Olha amiga. Mas temos que contar a história a quem acredite. porque uma grande maioria não acredita. porque de facto parece mentira. Um beijinho amiga Rosafogo . Eduardo.
Fisga a 28 de Abril de 2009 às 17:40

Olha Eduardo sempre os oportunistas e os corruptos viverão á grande. Enquanto a justiça estiver do lado deles tudo restará na mesma.Mas cá estaremos se Deus quiser como tu dizes para confirmar daqui por uns anos.

Bjs

Olá amiga Rosafogo . A Justiça, que de Justiça só tem o nome. esteve toda a vida do lado dos capitalistas e sempre estará, porque os Juízes e os advogados não vivem da bolsa dos pobres, é da bolsa dos ricos. O pobre não vale a pena os advogados perderem tempo com ele. O pobre a coisa melhor que lhe pode acontecer, é nunca se deixar enredar pelas malhas da Justiça, porque já entra nela condenado a perder. Olha minha amiga, o mal dos pobres foi sempre Deus ser tão amigo deles, parece um contra-senso, mas é a verdade. Desejo-te um bom dia de Domingo E tudo de bom Beijinho Eduardo.
Fisga a 26 de Abril de 2009 às 11:42

Natália

A minha admiração incondicional por todas as mulheres que tiveram a coragem de lutar contra a didatura e aquelas que de todos os modos continuam a lutar ainda hoje, pela igualdade de oportunidades, pelo trabalho, contra a exploração e aquelas que por todo o mundo continuam a lutar pela libertação, pela justiça e na defesa dos mais elementares direitos das mulheres. E hoje muito em especial a minha gratidão a essas mulheres do Couço e de Sta Justa!

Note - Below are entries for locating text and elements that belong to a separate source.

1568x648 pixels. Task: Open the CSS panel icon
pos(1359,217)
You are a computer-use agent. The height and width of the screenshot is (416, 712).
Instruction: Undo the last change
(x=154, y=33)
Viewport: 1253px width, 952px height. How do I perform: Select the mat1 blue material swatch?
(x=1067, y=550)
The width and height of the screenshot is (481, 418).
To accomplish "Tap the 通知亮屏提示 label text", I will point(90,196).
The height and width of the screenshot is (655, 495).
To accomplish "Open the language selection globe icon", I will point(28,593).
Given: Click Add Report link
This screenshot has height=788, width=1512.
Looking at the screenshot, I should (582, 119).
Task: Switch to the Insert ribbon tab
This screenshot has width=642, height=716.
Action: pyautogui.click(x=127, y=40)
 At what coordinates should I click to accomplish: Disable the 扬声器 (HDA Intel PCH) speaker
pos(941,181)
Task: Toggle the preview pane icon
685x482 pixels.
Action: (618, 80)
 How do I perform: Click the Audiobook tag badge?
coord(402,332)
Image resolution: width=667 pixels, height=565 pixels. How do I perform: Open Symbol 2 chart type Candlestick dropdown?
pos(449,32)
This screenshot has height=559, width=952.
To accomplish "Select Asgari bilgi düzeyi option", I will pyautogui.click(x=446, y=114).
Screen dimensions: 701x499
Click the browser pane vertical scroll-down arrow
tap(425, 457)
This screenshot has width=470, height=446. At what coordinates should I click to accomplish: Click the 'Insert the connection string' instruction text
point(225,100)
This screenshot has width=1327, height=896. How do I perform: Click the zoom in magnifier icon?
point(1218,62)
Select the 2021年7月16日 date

Obrigada a ti, pelo poema de sentir Abril!

Jamais cortarão meu voo
Podem ferir
e até matar
Renasço de Abril...
e vou
Sempre
Mas sempre
A minha voz
levantar!

Beijos, de Liberdade
Utopia das Palavras a 25 de Abril de 2009 às 23:46

Olá Ausenda

Faço minhas as tuas palavras.

Porque Abril é a nossa voz
Porque Abril chegará de novo
Porque não estamos sós
Porque quem mais ordena é o Povo.


Um grande beijinho de liberdade também para ti
rosafogo a 26 de Abril de 2009 às 00:08

Olá rosafogo! Apesar de ter nascido antes de ABRIL não senti na pele os tormentos da ditadura mas sou solidário com todos aqueles e aquelas que têm tristeza no rosto. Foi com o sofrimento de muitos que hoje me é permitido dizer estas palavras de forma directa e sem medo. Obrigado pela vossa coragem e sofrimento. Beijo amiga.
manu a 26 de Abril de 2009 às 10:44

Bemvindo Manu

É como diz no seu comentário já é uma felicidade nos podermos expressar sem medos.
Eu vivi tristes momentos, desde a prisão de familiares e conterrâneos e assisti ao sofrimento dos que ficavam com o pavor de dizerem fosse o que fosse. A minha aldeia e a do meu marido, foram devastadas.Na minha os operários metalurgicos e na dele os trabalhadores rurais.
Passado é passado, para que não volte a suceder com tamanha violência, não podemos esquecer, temos sempre que lembrar Abril, podemos continuar pobres, com muitos sonhos e esperanças por concretizar, mas viver sem liberdade não podemos permitir.

Um beijinho
rosafogo a 26 de Abril de 2009 às 19:35

ABRIL SEMPRE

Plenamente de acordo
Sempre a Liberdade, vontade de querer, de pensar, ser livre é viver é sonhar é ter asas e voar!